- [SET PROBLEM]:
Return the records below word for word, with no changes of any kind.

- [PROVIDED RECORDS]:
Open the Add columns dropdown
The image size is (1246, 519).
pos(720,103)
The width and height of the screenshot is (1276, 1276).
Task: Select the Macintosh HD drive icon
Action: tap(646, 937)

- [EXERCISE ANSWER]:
Open the Add columns dropdown
The image size is (1246, 519).
pos(720,103)
The width and height of the screenshot is (1276, 1276).
Task: Select the Macintosh HD drive icon
Action: tap(646, 937)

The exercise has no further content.